▸ Lesetext
Nehmen wir ein typisches Führungsproblem her: Ein Mitarbeiter hört nicht zu und macht anschließend, was er will und nicht das, was er soll. Der Vorgesetzte will das abstellen und spricht mit dem Mitarbeiter. Dabei wollen wir zwei verschiedene Verhalten betrachten:
- Verhalten A [laut, polternd]: „Ich hab es satt mit Ihren Extratouren! In Zukunft werden Sie mir zuhören. Und wenn ich etwas sage, dann tun Sie das auch! Sonst werden Sie mich kennenlernen!“
- Verhalten B [ruhig, sachlich]: „Ich habe beobachtet, dass Sie an meinen Ausführungen wenig interessiert sind und dass Sie die Anweisungen nicht befolge. Von daher überlege ich, ob Sie überhaupt in unserer Abteilung arbeiten wollen oder ob für Sie etwas Anderes richtiger wäre.“
Welches Verhalten ist besser? Verhalten B, würde man spontan sagen. Es scheint gewaltfrei zu sein, denn es fängt mit einer eigenen Beobachtung ohne Wertung an. Aber es droht mit sozialer Ausgrenzung, mit dem Rauswurf. Es macht also mehr Angst als Verhalten A und wird als erheblich gewaltbereiter erfahren.

▸ Zu erledigende Aufgaben
1 > Womit droht Verhalten B laut dem Lesetext?
2 > Übertrage die Einträge von der Zeile mit „Task: Tap chevron next to 小迷糊旗舰店“ bis einschließlich der Zeile mit „[x=1210, y=873]“ in eine nummerierte Liste. Leerzeilen lässt du dabei weg.
Der Lesetext und die Einträge haben nichts miteinander zu tun.

▸ Ausschnitt aus einer Datendatei

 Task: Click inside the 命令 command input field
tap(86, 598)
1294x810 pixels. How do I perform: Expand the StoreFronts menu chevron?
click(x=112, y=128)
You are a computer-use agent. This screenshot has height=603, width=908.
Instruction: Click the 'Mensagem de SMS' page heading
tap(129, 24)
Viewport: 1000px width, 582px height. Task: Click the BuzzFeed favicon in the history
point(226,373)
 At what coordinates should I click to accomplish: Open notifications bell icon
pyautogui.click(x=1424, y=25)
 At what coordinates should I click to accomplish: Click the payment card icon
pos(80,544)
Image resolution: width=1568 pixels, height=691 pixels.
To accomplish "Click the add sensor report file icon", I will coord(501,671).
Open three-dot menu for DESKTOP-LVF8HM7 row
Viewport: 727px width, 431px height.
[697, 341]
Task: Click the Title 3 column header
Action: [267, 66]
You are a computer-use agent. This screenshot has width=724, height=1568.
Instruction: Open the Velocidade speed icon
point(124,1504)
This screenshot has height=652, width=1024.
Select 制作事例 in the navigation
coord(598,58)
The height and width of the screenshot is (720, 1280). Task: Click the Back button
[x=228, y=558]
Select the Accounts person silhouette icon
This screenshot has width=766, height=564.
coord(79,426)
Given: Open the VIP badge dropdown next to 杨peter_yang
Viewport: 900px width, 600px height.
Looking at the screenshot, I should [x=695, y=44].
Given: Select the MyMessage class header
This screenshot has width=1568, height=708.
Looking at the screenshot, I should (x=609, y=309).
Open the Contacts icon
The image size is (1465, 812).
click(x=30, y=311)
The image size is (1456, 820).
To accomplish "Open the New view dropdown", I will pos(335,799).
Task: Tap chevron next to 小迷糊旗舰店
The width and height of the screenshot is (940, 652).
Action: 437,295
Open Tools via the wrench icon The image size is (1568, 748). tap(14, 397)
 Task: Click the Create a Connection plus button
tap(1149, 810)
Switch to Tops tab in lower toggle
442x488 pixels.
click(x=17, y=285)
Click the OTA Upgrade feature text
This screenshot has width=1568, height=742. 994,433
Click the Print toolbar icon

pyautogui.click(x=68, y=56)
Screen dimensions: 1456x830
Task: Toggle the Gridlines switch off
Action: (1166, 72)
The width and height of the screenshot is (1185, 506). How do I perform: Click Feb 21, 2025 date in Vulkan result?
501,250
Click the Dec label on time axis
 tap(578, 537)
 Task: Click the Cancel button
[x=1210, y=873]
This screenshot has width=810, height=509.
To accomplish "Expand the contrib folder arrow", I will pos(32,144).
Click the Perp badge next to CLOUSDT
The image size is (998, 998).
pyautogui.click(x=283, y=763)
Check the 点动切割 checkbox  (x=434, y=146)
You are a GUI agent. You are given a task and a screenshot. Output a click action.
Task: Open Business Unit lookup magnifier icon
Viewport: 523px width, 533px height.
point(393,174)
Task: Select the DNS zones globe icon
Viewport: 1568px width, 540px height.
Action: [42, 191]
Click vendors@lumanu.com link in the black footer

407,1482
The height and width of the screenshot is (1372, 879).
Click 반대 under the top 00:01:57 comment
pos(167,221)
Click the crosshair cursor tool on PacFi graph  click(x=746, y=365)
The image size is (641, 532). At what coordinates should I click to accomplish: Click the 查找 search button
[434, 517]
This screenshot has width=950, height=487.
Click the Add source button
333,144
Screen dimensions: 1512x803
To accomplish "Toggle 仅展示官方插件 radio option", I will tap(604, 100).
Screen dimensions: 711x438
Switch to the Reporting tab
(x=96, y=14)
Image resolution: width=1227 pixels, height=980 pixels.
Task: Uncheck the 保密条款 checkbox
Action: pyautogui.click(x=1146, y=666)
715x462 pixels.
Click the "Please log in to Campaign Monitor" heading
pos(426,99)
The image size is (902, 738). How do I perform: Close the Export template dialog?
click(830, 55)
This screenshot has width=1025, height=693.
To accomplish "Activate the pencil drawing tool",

▸ Lösungen der Aufgaben
1 > Mit sozialer Ausgrenzung, mit dem Rauswurf.

2 >
1. Task: Tap chevron next to 小迷糊旗舰店
2. The width and height of the screenshot is (940, 652).
3. Action: 437,295
4. Open Tools via the wrench icon The image size is (1568, 748). tap(14, 397)
5.  Task: Click the Create a Connection plus button
6. tap(1149, 810)
7. Switch to Tops tab in lower toggle
8. 442x488 pixels.
9. click(x=17, y=285)
10. Click the OTA Upgrade feature text
11. This screenshot has width=1568, height=742. 994,433
12. Click the Print toolbar icon
13. pyautogui.click(x=68, y=56)
14. Screen dimensions: 1456x830
15. Task: Toggle the Gridlines switch off
16. Action: (1166, 72)
17. The width and height of the screenshot is (1185, 506). How do I perform: Click Feb 21, 2025 date in Vulkan result?
18. 501,250
19. Click the Dec label on time axis
20.  tap(578, 537)
21.  Task: Click the Cancel button
22. [x=1210, y=873]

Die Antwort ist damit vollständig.